_WHAT YOU NEED TO DO_
Recast the part of the data that opens with the line containing "Task: Expand the" and closes with the line containing "[x=739, y=655]" as a Markdown table with the columns "Row" and "Line". Number each line and skip any blank lines. Include only that part, and leave the pictures out.

_TASK INPUT_

--

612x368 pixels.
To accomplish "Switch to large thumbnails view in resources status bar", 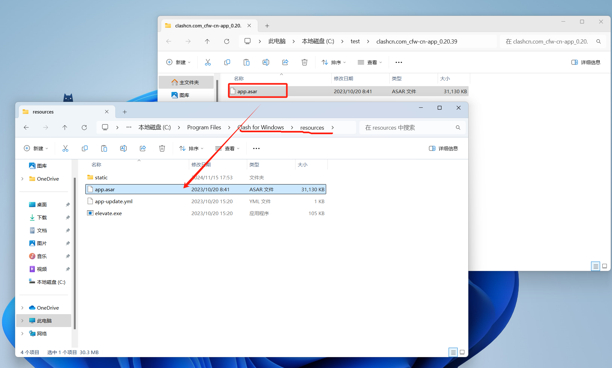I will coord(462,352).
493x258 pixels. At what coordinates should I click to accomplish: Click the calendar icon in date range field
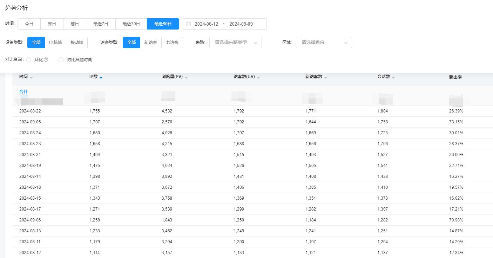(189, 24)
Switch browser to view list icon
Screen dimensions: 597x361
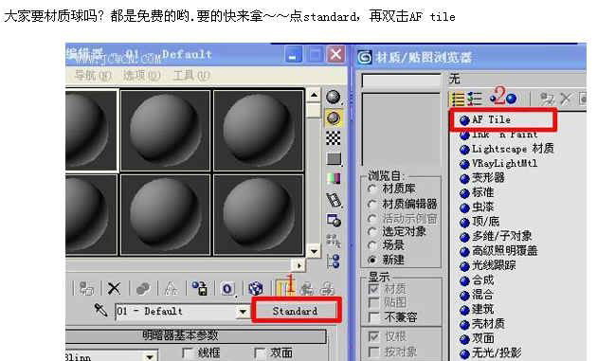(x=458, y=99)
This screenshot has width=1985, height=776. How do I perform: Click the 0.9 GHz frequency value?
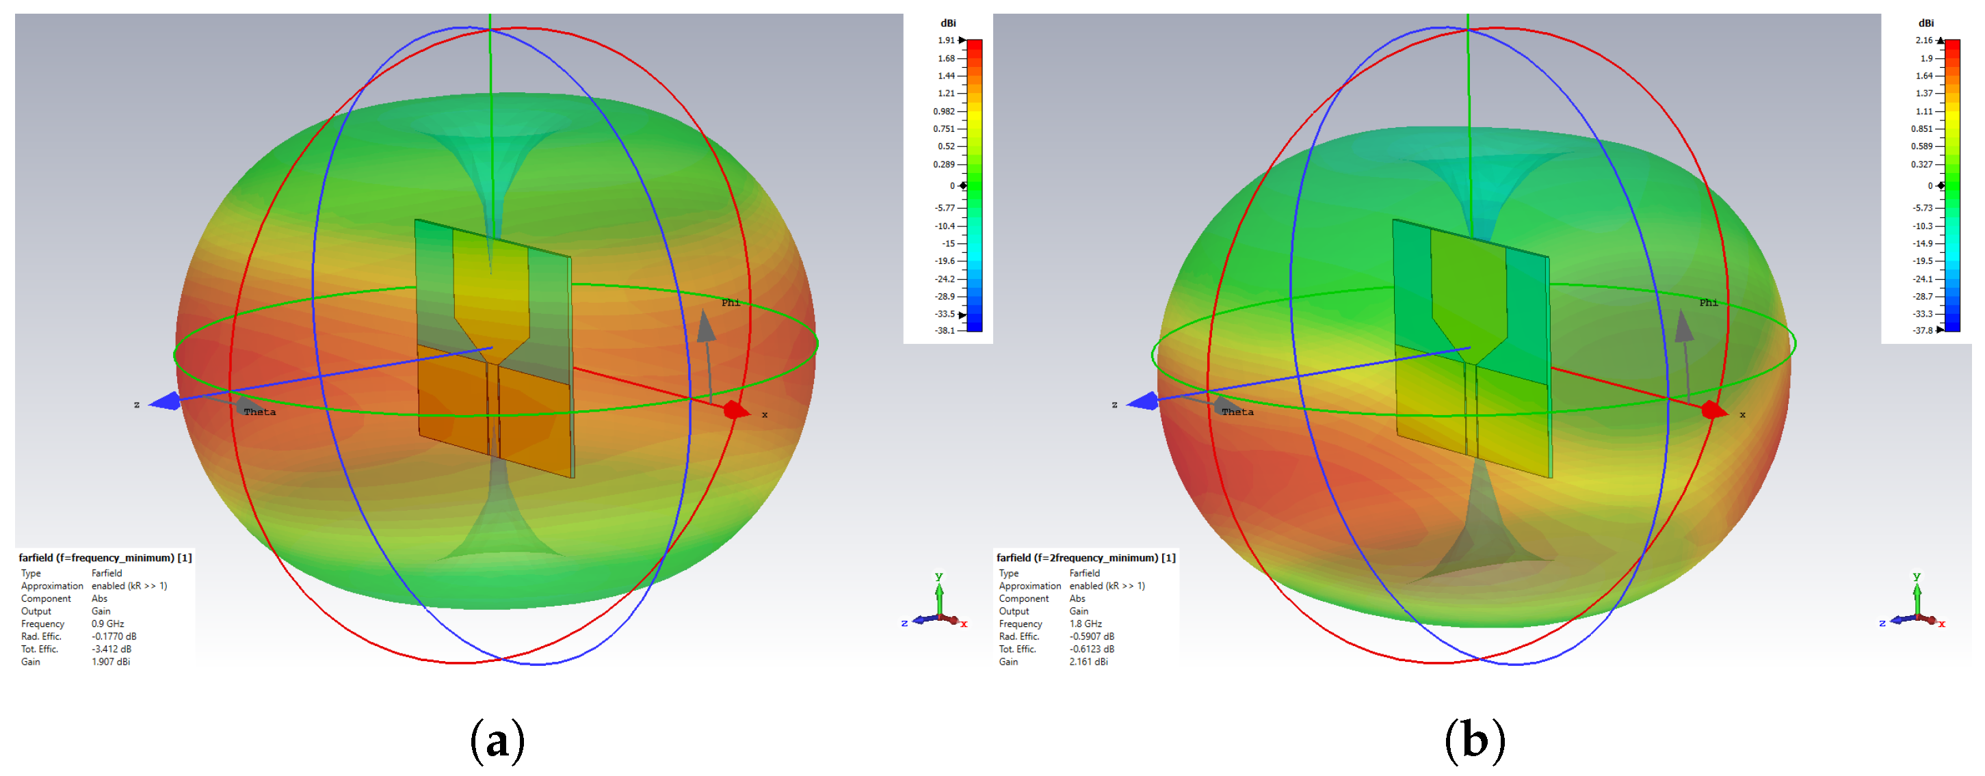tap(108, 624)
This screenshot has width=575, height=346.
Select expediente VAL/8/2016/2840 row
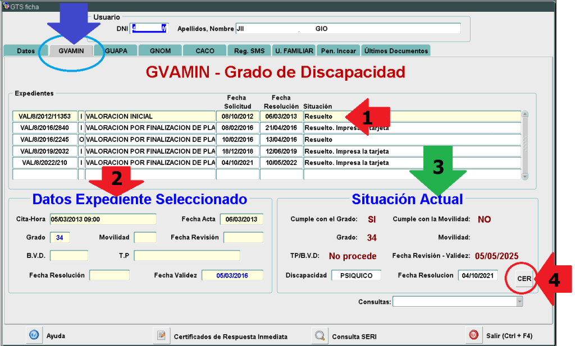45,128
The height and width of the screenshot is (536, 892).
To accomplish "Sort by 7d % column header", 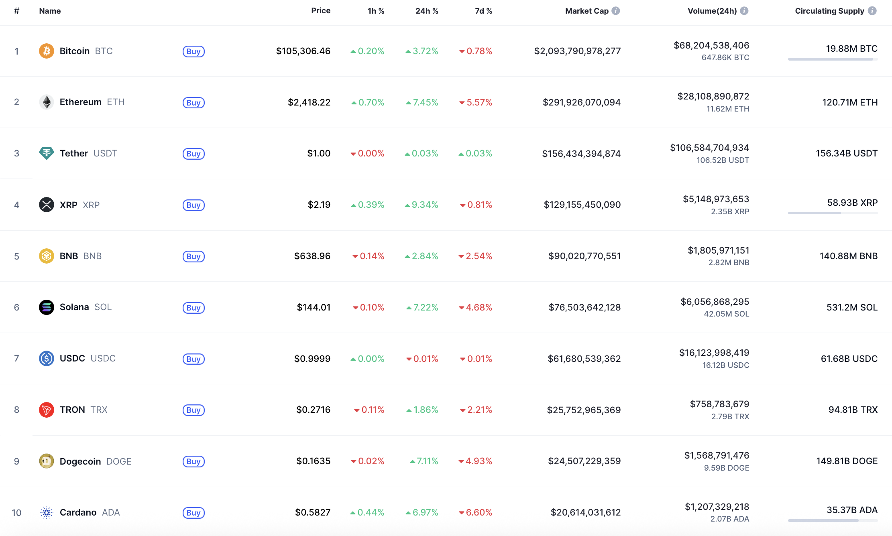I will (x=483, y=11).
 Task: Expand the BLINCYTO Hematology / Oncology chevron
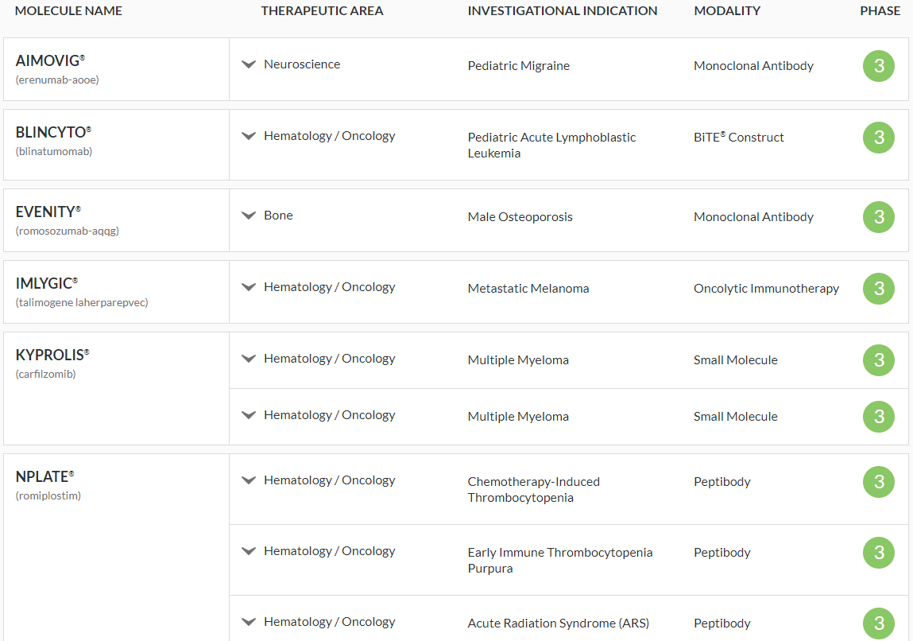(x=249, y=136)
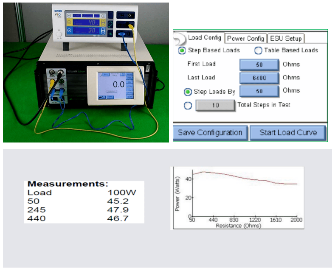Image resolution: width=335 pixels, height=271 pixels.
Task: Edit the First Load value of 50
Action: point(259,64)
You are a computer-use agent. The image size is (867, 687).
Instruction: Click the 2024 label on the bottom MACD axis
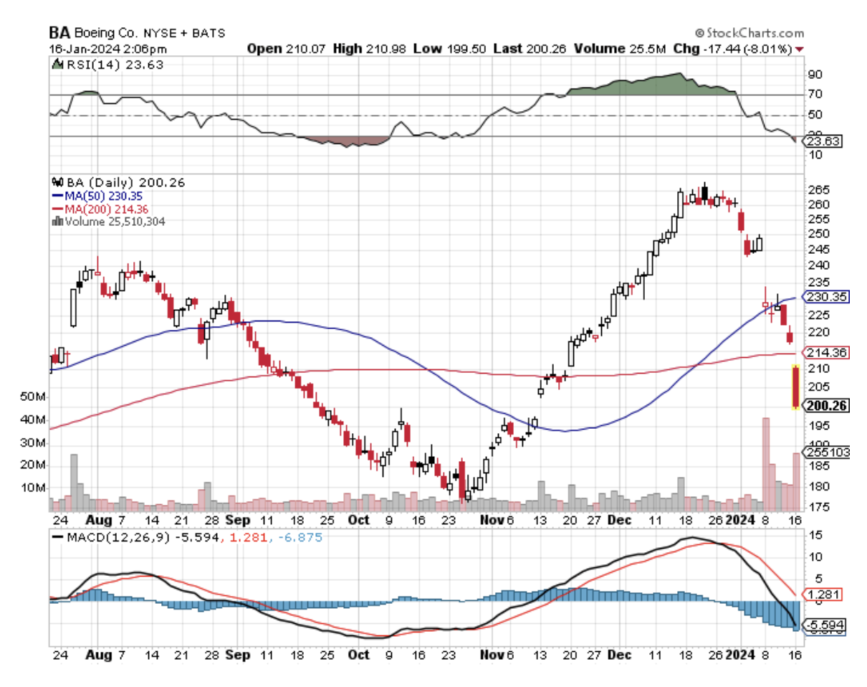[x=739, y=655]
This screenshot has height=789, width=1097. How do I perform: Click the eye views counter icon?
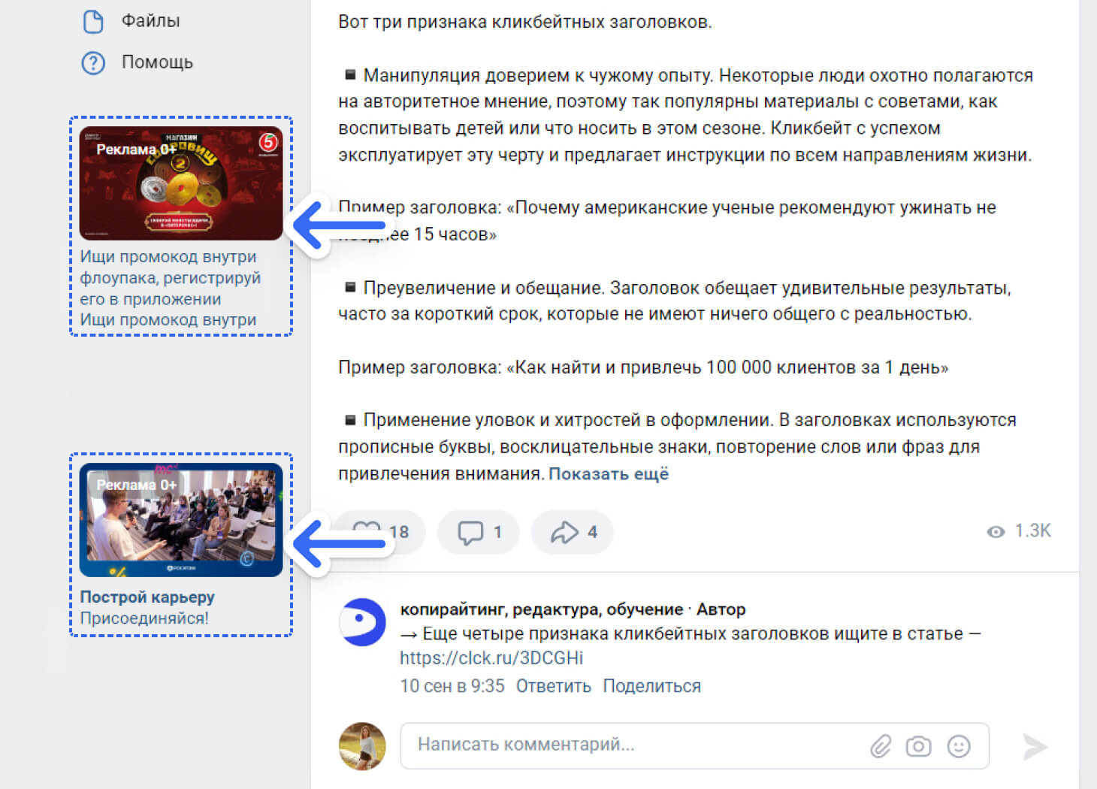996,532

--

_EXERCISE RESULT_
| Row | Line |
|---|---|
| 1 |  Task: Expand the BLINCYTO Hematology / Oncology chevron |
| 2 | (x=249, y=136) |
| 3 | Image resolution: width=335 pixels, height=271 pixels. |
| 4 | Task: Edit the First Load value of 50 |
| 5 | Action: point(259,64) |
| 6 | You are a computer-use agent. The image size is (867, 687). |
| 7 | Instruction: Click the 2024 label on the bottom MACD axis |
| 8 | [x=739, y=655] |